Uno se pregunta si no quedará nadie con un mínimo de sentido común que frene esta pendiente resbaladiza que terminará en Huxley u Orwell.  En la técnica no podemos confiar porque no sólo no tiene alma; tampoco tiene mente.  Y la tecnocracia ya ha probado —y bien probado— su incapacidad ante los problemas graves.  Habrá, seguro, muchos estudios mostrando la perversidad sanitaria que pretendía la clienta del supermercado, su incompatibilidad con el mercado único y demás, y Bruselas puede enterrarme con ellos si lo desea.  No los leeré, lo siento.  Iré ante la puerta de la Comisión y preguntaré: “Por favor, en un momento como éste, en que la Unión Europea ha perdido el norte, ¿cómo persisten ustedes en su obsesivo 'micromanagement'?  ¿Son conscientes del sofocante grado de control social y personal al que nos someten?  ¿Queda ahí alguien con sentido común para verlo?”  Si la respuesta es "no", sugiero que, si podemos, no obedezcamos esas regulaciones, tan profundamente antiliberales, pues la conversación —completamente real— que inicia este artículo pasaría perfectamente por una narración de clandestinos en España en 1940 o Praga en 1968.  Y todo por unas croquetas. Y no crean que el niño modelo moderno es imaginario: el hijo de la señora, de unos seis años, y que no perdía ripio, descargaba en ella su escrupulosa conciencia infantil: "En el coche de Fulanito hay muchos donuts de chocolate, y sus papás les dejan comer cosas con aceite de palma. Y —atienda el lector, que ahora viene lo peor— yo también comí". Para un niño postmoderno, debía de ser lo más próximo al concepto de pecado.

Señores gobernantes, un poder público incapaz de bajar las espantosas cifras del desempleo, incapaz de cumplir con la más elemental justificación de su existencia —para empezar, protegernos—, no tiene legitimidad para meterse en nuestras vidas personales.

Y nosotros, la gente, "we, the people", no nos hagamos cómplices de tal penetración en la sociedad civil, de tal anulación de la libertad y tal desconfianza hacia el individuo, que nos convierte en vigilantes unos de otros (en este caso, finalmente, la charcutera no llamó a la policía).  ¿Cómo se va a fortalecer el capital social si no podemos hablar “con la guardia bajada” ni con el carnicero?  Si no nos defienden del terrorismo, del cambio climático ni de la rapacidad bancaria, absténgase de controlar cómo mata la gente las velutinas o estabula las gallinas ponedoras (para quien dude: conservo una sentencia del TC alemán sobre lo último).

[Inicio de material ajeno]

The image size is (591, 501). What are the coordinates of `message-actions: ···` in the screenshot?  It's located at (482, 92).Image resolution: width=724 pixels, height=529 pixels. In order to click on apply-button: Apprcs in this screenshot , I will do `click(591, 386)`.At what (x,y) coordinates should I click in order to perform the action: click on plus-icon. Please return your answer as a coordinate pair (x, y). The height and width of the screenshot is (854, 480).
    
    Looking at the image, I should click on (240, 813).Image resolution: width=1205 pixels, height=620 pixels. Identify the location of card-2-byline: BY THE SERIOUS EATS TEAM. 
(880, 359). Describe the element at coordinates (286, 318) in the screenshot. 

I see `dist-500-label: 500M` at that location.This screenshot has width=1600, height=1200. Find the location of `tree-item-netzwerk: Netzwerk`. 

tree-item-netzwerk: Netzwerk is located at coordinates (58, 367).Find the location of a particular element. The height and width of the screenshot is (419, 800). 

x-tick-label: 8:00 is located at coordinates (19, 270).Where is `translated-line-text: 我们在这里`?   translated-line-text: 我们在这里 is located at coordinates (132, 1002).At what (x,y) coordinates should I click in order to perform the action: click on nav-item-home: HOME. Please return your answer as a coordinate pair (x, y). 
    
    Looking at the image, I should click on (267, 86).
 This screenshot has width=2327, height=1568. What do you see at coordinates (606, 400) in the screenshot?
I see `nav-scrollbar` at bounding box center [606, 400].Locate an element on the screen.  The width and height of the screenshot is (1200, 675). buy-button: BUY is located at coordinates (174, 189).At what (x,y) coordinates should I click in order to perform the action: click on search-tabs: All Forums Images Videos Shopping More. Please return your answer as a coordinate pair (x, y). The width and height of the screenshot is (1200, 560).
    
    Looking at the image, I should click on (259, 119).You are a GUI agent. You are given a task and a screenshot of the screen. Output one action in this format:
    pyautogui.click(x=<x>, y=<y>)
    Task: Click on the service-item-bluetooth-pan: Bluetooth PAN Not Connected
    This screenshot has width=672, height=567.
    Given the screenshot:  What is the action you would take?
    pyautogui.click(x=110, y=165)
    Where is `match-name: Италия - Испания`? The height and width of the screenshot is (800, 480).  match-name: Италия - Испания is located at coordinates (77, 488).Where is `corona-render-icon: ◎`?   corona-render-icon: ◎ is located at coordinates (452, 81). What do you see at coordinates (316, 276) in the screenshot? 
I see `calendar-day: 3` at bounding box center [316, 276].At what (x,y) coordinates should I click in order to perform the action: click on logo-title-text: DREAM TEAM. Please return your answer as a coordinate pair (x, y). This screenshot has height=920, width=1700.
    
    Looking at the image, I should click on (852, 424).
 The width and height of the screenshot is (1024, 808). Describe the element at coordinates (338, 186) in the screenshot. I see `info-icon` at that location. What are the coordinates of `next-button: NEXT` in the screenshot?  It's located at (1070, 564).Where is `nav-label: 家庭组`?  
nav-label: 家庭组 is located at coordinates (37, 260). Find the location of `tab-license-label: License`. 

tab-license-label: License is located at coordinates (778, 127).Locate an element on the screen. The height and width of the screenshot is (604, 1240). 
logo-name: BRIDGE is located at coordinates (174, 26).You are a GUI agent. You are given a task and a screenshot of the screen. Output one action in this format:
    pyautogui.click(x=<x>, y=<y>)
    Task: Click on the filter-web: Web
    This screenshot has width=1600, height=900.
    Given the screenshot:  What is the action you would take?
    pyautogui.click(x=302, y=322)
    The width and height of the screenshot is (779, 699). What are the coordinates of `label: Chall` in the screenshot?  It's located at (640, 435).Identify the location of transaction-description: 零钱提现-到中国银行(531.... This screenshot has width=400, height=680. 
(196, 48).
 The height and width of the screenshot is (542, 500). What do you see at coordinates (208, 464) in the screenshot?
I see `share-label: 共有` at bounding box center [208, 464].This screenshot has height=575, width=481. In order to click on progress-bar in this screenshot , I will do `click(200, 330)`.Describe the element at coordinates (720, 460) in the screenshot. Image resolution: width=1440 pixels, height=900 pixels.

Si no pueden lo importante, déjennos en libertad en lo pequeño; que la gente haga aguardiente casera y pique la carne como quiera.  Ni en el Franquismo había tal control de la libertad culinaria.  

Bruselas y compañía: ocupaos de los grandes problemas; dejadnos en paz en lo demás, o acabareis convirtiéndome al euroescepticismo.  Entre tanto, consumiré todas las croquetas ilegales y todo el aguardiente casera que sea capaz de encontrar (bueno, lo último con "sentidiño" y no al volante).